Il Colle e i paletti istituzionali su crisi e governi tecnici
La dietrologica categoria del «vorrebbe, ma non può» è una costante delle analisi politiche in Italia. Specie quando si ha a che fare con le più alte cariche dello Stato, che non a caso spesso schivano le domande imbarazzanti recriminando sulle proprie mani legate. Così è successo anche ieri. Quando qualcuno ha preteso di interpretare le parole del presidente della Repubblica, in risposta a un quesito con cui l’ambasciatore Sergio Romano ventilava l’ipotesi di un esecutivo tecnico (ma lui, con più garbo, ha detto «composto da persone che non abbiano immediate preoccupazioni elettorali»), come un modo per cavarsela.
Insomma: la replica con la quale Giorgio Napolitano ha stoppato il tormentone su un prossimo gabinetto post-Berlusconi, spiegando che «finché c’è un governo in carica che abbia la fiducia della maggioranza in Parlamento io non posso certo sovrapporvi, non dico il fatto, ma nemmeno l’idea di un governo diverso», è parsa ad alcuni osservatori come il frutto di una reticenza obbligata.
Una lettura interessata e sbagliata. Quasi a sottintendere che, «se invece potesse», il capo dello Stato provvederebbe di corsa a sostituire l’attuale inquilino di Palazzo Chigi.
Le cose non stanno così. Non solo perché il presidente non deve, e non può, delegittimare — anche solo almanaccando pubbliche congetture su scenari futuribili — un governo che abbia i numeri alle Camere, «comunque esso agisca». Ma perché, e lo ha ricordato lui stesso in una sorta di memorandum sul proprio ruolo di arbitro istituzionale, «non siamo in una Repubblica presidenziale ma in una democrazia parlamentare». E poi perché si sa che la prospettiva di una destabilizzante cesura alla guida del Paese preoccuperebbe molto Napolitano. Meglio tenerla lontana dal nostro immediato orizzonte. Almeno in una fase critica come quella attuale.
Di più: posto che in ogni caso il governo dovesse cadere per un’implosione della sua stessa maggioranza, il capo dello Stato farebbe di tutto per non chiudere la legislatura. Lo ha spiegato ricostruendo, a uso del pubblico che affollava il forum dello studio Ambrosetti, a Cernobbio, la procedura che il Quirinale aprirebbe. E segnalando con puntiglio le proprie «prerogative», tra le quali rientra quella di «fare una proposta per la soluzione della crisi» e «incaricare la persona» che dovrebbe formare il nuovo esecutivo. Che non sarebbe necessariamente «tecnico» (o in qualsiasi maniera lo si intenda battezzare) e nato dalla volontà del capo dello Stato, secondo le speranze caldeggiate da più parti, nell’opposizione. Infatti, come ha ripetuto spesso, «tutti i governi sono parlamentari» e dunque politici. Restando fermo in ogni caso che, a suo avviso, le elezioni dovrebbero essere soltanto l’extrema ratio. Senza automatismi.
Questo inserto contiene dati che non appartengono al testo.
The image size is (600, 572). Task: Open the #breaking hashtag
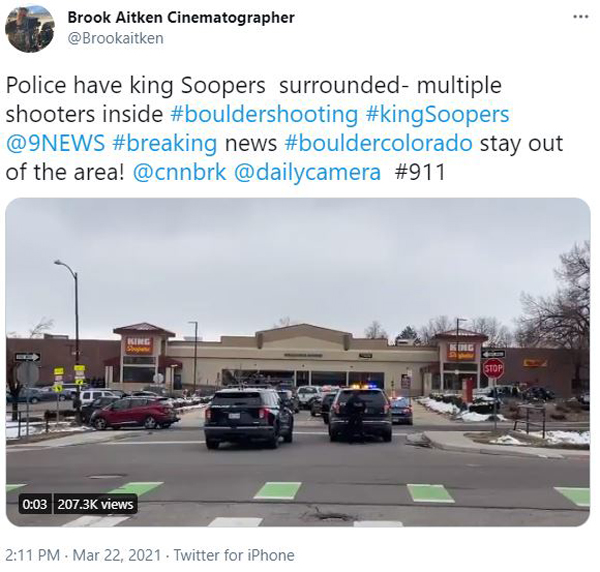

Sarebbero ragionamenti di scuola se non fosse che su tali ipotesi Giorgio Napolitano si è espresso più volte. È successo ad esempio quando «è sembrato che una crisi potesse accadere alla fine dell’anno scorso», con l’uscita del gruppo dei finiani dalla maggioranza, «ma non accadde». E, prima ancora, nell’estate del 2010, quando erano invece le forze del centrodestra a premere affinché lui congedasse subito il Parlamento e, come allora recriminò con sarcasmo e durezza, «mostravano stupore per il fatto che il presidente della Repubblica non fosse pronto, con la penna in mano, a firmare un decreto di scioglimento delle Camere».
Bisogna tenere conto di questi precedenti se si vuole comprendere in che direzione si muove il capo dello Stato. Una direzione che ha sempre reso esplicita. Pure ieri, dopo aver ringraziato il presidente della Bce, Jean-Claude Trichet, «per quanto ha fatto nelle ultime settimane» per l’Italia, raccontando il suo assillo «per l’eccesso di conflittualità tra i partiti e per la forte pressione che calcoli elettorali e di convenienza esercitano». Ecco il senso dei suoi ripetuti appelli a far leva su quanto di positivo entrambi gli schieramenti hanno saputo produrre durante l’estate, dimostrando responsabilità nel varo urgente della prima manovra. La speranza che coltiva ora è che, fermi restando i suoi giudizi di fondo sui provvedimenti necessari (e basta pensare al richiamo a «parlare il linguaggio della verità » e a cancellare «l’intollerabile primato dell’evasione fiscale»), quel filo non si spezzi.